Arq. Urb. Carlos Madson – Existe um projeto complexo em discussão, que iremos envolver o CAU/DF. Trata-se do plano de drenagem da área tombada, onde querem construir uns cinco piscinões. Existe um projeto o qual o Iphan está analisando, que pretende tornar 3% da área do Parque Burle Marx em um grande piscinão, a exemplo do que existe no parque da Cidade e no Setor de Clubes Norte. Revisitamos esses locais, e reafirmamos que os piscinões são horríveis e não resolvem a questão. Esse é um recurso de drenagem de águas, segundo os especialistas, já superado, até porque temos em Brasilia diversas áreas verdes livres para a absorção de água. Os piscinões são espaços degradados, sujos, que ninguém faz manutenção. As técnicas modernas de hoje mostram a microdrenagem, a qual dá uma capilaridade maior, que é o que defendemos. O que falta é termos um projeto que contemple e respeite isso. Estamos programando um seminário com dois especialistas de São Paulo e um da Universidade de Brasília (UnB) que irão mostrar que o piscinão é um projeto totalmente inadequado para a capital. Queremos discutir o tema e propor ao governo novas soluções, inclusive mais baratas, que beneficiem o patrimônio, que é isso que o Iphan busca.

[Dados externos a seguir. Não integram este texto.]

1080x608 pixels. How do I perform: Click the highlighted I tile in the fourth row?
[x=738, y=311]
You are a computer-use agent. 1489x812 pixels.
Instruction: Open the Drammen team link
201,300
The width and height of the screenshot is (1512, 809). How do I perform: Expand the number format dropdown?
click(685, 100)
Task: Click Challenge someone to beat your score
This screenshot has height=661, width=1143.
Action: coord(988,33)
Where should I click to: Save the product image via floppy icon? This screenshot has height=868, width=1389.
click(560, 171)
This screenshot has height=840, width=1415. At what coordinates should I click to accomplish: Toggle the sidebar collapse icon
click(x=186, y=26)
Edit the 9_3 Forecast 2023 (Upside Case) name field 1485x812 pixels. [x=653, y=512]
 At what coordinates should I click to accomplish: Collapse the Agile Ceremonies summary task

INSTITUTO DE PLANEJAMENTO URBANO

Arq. Urb. Carlos Madson – A capital do país não ter um órgão central de planejamento urbano é um absurdo no estágio de desenvolvimento em que estamos. Precisamos de um instituto de planejamento urbano da cidade. A Secretaria de Planejamento atual cuida de recursos e impostos. A Segeth executa as políticas urbanas. O Instituto seria um órgão de planejamento urbano. O Iphan não executa política urbana; não é competência da União, ou seja, do Iphan. É dos Estados e municípios. A União dá diretrizes, define leis, mas a execução é, no caso, do Distrito Federal. Mas a proposta do governo em criar o Instituto de Planejamento Urbano foi postergada por questões políticas; não interessa muito.

COMPETÊNCIA DO IPHAN

Arq. Urb. Carlos Madson – O Iphan pode embargar uma obra, desde que seja uma infração ao bem tombado. Em 90% dos casos que ocorrem em Brasília não são. Estamos tentando esclarecer qual o papel do Iphan neste tombamento. Transporte urbano, por exemplo, não é nossa atribuição, mas opinamos sobre como esse transporte se insere na cidade tombada. Podemos fazer um paralelo, por exemplo, como o CAU/DF. É ótimo que o Conselho participe da formação dos arquitetos e urbanistas e discuta as diretrizes curriculares, mas não é atribuição do CAU ver como o professor está dando aula ou fiscalizar uma escola de arquitetura, por exemplo. O Iphan também não é o gestor do espaço urbano.